How To Bulk Insert Multiple Documents To A MongoDB Collection Using Python

Introduction to insertMany() in PyMongo

If you’re using MongoDB to store data, there will be times when you want to insert multiple documents into a collection at once. It’s easy to accomplish this task with Python when you use the collection.insert_many() method. This useful method is PyMongo’s version of the insertMany() method; both methods can be used to insert more than one document at a time. In this article, we’ll show how to use the PyMongo bulk insert method to index MongoDB documents in Python.

Prerequisites

Before we look at any Python code, it’s important to review the prerequisites for the task. There are a few key system requirements to consider:

  • It’s helpful to have a working knowledge of Python and its syntax. The examples in this article will use containers such as iterators and generators, so you’ll need to be comfortable with these concepts.

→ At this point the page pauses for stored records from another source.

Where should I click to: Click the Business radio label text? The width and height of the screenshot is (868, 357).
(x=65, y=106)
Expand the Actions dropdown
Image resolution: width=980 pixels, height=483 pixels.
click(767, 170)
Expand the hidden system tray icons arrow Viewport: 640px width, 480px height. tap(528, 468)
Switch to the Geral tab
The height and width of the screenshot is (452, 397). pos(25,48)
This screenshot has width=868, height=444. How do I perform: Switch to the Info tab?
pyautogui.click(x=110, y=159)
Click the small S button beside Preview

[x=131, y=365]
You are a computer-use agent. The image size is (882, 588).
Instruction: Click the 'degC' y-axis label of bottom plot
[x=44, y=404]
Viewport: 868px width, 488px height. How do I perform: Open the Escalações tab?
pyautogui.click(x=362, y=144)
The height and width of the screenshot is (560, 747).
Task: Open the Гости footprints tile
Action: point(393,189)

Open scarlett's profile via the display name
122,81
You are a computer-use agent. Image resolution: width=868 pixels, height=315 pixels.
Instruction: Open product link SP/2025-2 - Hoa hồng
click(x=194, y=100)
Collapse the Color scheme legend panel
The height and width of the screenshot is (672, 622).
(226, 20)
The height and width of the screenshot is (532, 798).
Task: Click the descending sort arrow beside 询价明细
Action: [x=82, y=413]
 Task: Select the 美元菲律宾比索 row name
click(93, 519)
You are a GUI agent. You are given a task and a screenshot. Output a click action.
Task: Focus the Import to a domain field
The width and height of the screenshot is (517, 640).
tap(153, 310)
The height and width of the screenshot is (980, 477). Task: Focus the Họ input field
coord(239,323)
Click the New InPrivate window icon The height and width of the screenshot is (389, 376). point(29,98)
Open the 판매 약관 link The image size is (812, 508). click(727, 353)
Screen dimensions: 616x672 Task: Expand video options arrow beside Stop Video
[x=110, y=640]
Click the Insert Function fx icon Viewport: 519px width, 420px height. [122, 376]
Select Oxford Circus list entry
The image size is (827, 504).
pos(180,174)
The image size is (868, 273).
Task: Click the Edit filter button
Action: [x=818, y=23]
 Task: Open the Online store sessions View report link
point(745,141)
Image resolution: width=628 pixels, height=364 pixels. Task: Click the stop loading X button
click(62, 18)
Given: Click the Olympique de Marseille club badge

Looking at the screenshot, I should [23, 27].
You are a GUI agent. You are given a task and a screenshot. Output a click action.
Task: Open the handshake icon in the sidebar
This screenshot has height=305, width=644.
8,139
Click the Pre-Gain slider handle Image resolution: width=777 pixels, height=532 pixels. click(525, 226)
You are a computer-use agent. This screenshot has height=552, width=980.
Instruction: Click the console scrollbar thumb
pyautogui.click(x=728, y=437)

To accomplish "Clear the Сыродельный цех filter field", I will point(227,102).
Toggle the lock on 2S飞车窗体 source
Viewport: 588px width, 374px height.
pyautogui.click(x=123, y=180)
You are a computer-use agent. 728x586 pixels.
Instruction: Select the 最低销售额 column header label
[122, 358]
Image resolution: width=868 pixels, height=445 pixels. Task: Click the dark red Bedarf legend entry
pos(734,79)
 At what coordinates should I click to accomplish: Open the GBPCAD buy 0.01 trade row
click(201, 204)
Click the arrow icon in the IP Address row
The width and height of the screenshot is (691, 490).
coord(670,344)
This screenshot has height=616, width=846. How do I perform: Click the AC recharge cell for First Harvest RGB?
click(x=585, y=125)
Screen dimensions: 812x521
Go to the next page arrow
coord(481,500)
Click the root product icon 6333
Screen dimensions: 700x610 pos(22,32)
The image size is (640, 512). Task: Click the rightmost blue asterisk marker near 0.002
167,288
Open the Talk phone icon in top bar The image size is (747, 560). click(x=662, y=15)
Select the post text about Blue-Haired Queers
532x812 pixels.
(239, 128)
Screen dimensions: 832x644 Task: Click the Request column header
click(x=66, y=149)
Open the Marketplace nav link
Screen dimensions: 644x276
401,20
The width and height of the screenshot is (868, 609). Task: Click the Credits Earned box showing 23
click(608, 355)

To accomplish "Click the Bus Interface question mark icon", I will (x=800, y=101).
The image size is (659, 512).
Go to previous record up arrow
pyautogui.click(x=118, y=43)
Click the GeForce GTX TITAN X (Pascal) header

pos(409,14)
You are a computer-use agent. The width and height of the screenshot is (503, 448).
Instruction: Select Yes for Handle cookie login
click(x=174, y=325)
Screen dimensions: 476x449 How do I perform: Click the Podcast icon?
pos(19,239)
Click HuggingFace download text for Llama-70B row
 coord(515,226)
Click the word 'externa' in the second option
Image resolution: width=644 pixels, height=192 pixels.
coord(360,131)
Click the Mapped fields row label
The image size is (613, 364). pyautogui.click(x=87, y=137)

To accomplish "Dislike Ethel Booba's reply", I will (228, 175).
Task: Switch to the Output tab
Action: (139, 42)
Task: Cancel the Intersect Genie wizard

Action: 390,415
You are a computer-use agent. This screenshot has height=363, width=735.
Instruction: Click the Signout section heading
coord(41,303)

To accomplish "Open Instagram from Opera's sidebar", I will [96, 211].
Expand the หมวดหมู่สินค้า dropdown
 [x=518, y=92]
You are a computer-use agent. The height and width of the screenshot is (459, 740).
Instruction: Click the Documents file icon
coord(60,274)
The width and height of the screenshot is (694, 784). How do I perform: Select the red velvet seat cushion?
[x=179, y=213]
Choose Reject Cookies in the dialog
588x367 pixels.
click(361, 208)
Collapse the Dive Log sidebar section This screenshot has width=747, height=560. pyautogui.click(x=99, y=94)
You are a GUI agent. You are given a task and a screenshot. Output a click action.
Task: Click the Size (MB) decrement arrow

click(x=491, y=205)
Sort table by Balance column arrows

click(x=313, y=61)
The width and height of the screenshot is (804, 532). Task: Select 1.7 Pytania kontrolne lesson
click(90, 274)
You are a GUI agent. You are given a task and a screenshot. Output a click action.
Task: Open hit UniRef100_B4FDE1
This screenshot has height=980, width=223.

  • You’ll need to have Python installed. Python 3 is recommended since Python 2 is now deprecated.

  • You’ll also need to install the PyMongo low-level Python driver for MongoDB using the PIP package manager:

pip3 install pymongo
  • If you haven’t done so already, you’ll need to install the MongoDB server application. You can check to see what version of MongoDB is running by using the mongo --version command in a terminal; you could also enter the Mongo shell in a terminal by typing mongo and pressing Return.

  • You will need to have a MongoDB collection you can use to test your PyMongo API calls. Since you’ll be bulk inserting data, it’s best to stick to a test collection where there are no concerns about possible data loss or corruption.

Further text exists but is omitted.